◆ WHAT IS REQUIRED
Leave out pictures; repeat exactly the lines from the "The height and" line through the last of the data below.

(Collected data)

^^^^

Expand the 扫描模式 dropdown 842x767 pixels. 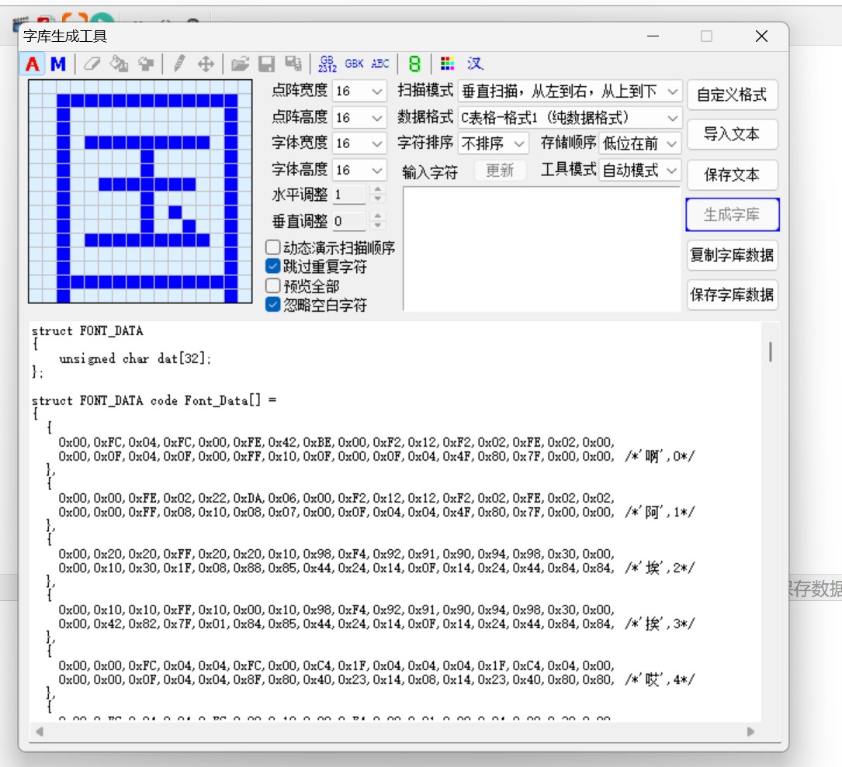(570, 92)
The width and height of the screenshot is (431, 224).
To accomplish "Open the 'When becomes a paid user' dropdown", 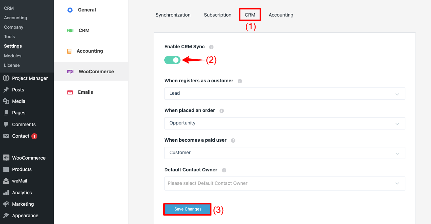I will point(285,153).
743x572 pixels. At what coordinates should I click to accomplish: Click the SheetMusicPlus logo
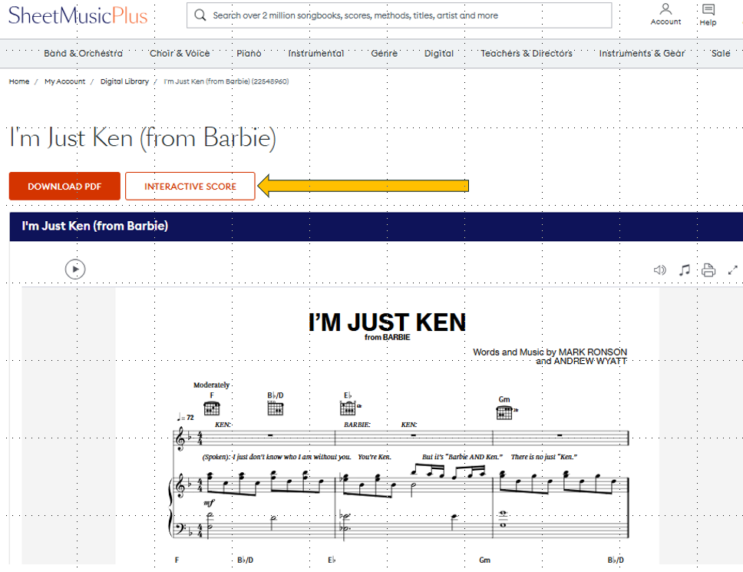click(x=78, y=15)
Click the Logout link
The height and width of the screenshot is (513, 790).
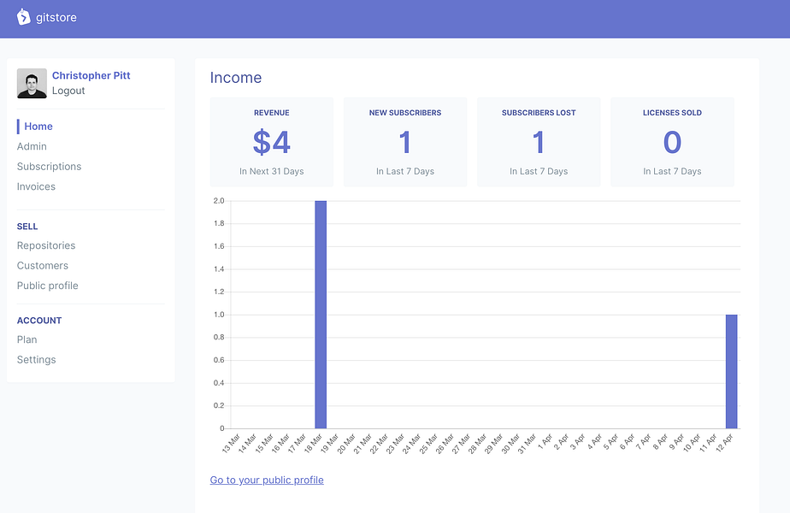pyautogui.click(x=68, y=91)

^^^^

◆ RESPONSE AREA
The height and width of the screenshot is (513, 790).
pyautogui.click(x=68, y=91)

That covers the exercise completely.